## [Material for this exercise]
###

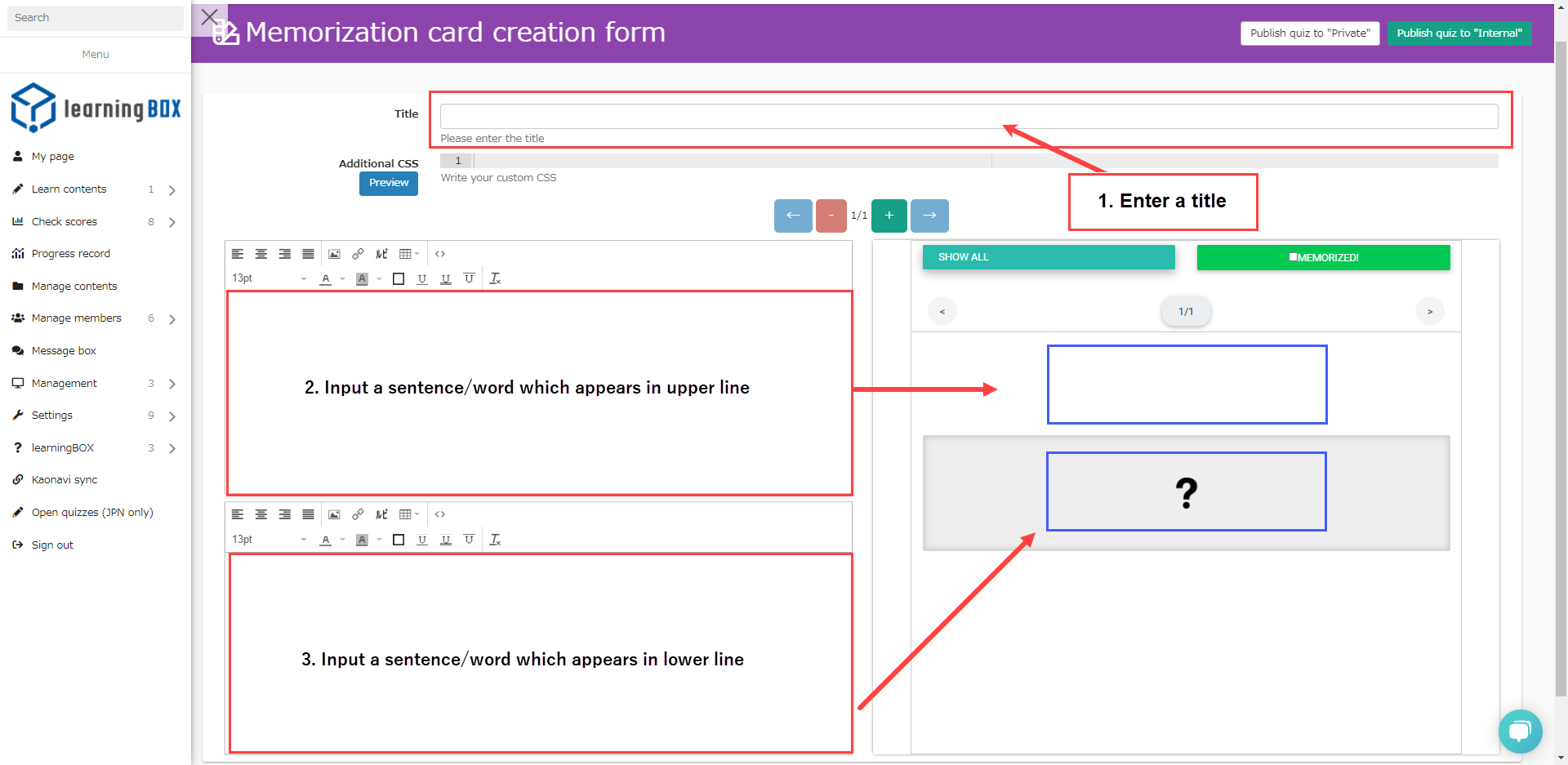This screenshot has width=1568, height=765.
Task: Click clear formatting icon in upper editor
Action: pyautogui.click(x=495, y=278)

###

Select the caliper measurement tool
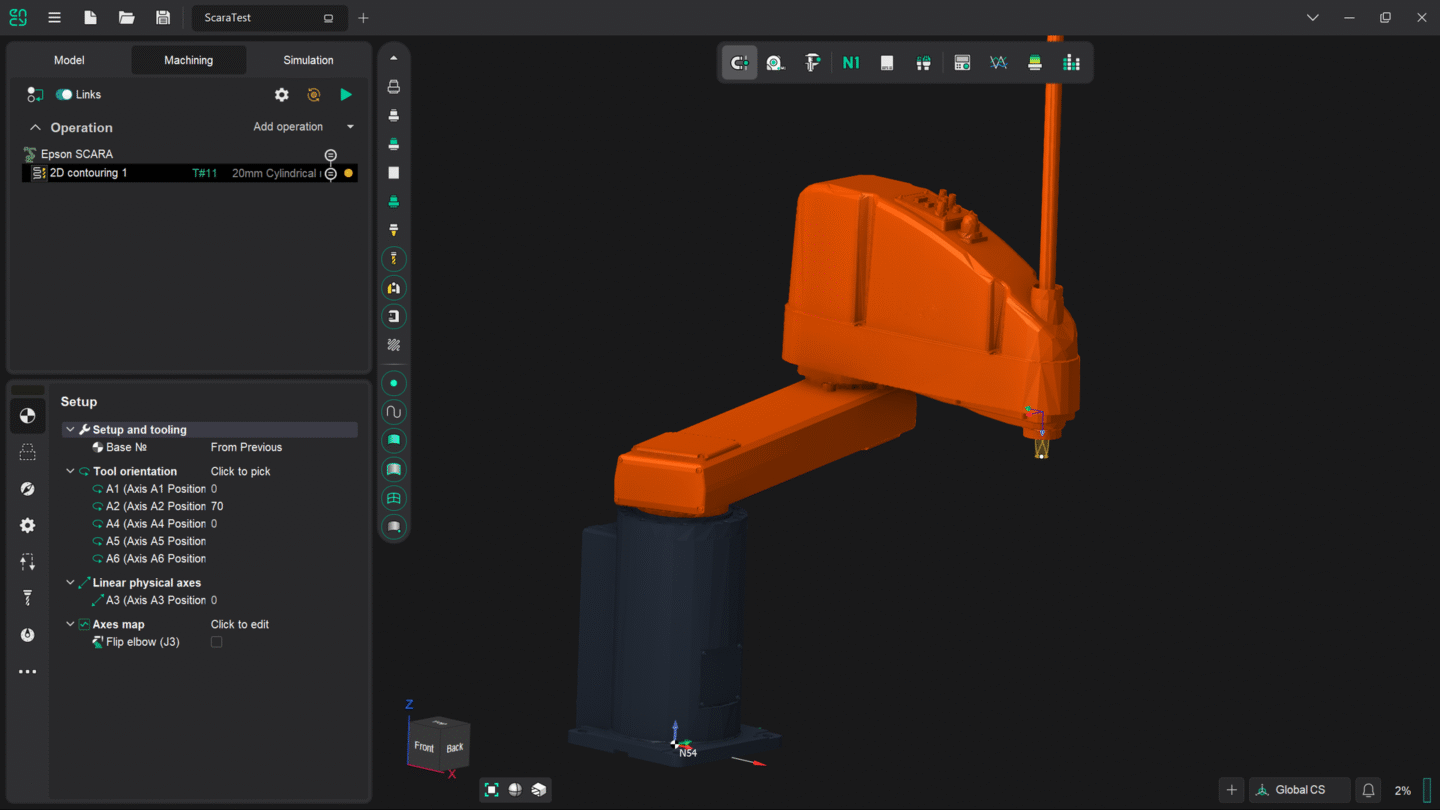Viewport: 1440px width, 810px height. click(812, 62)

###

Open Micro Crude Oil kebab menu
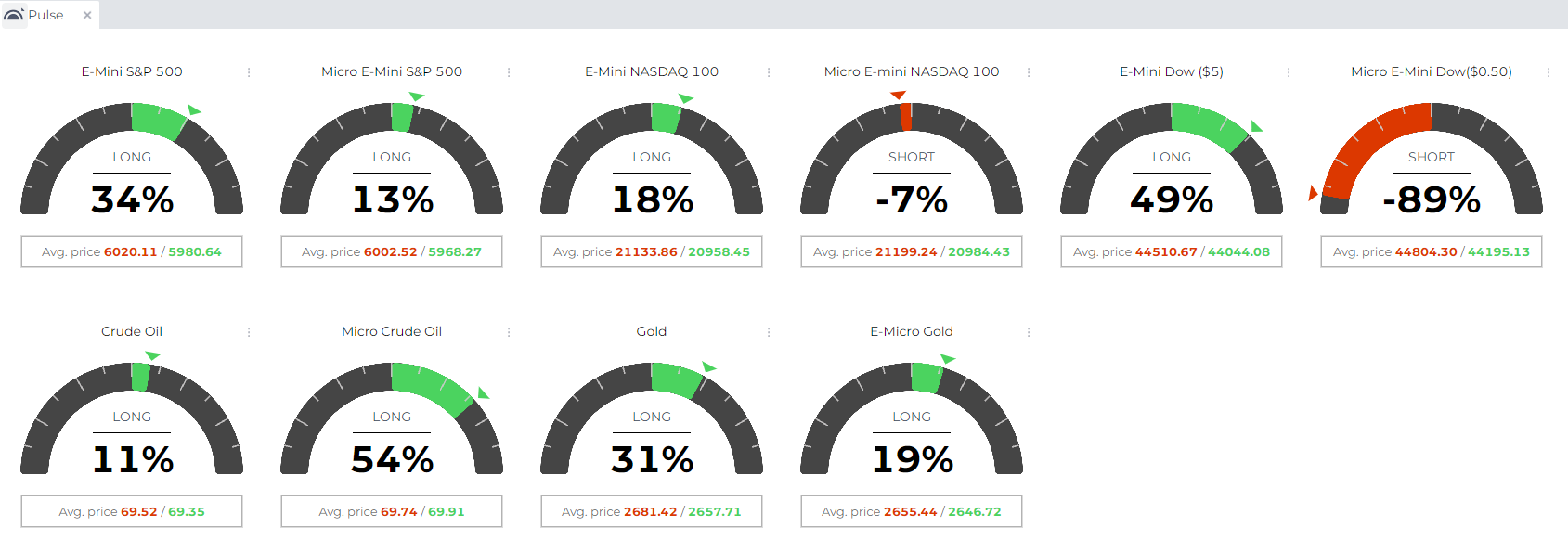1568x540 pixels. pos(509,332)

###

## [Task statement]
Reproduce word for word everything from the line containing "This screenshot has width=1568, height=765." down to the line containing "Action: pyautogui.click(x=495, y=278)", including both of those lines. Leave the pictures out of your answer.

## [Result of this exercise]
This screenshot has width=1568, height=765.
Task: Click clear formatting icon in upper editor
Action: pyautogui.click(x=495, y=278)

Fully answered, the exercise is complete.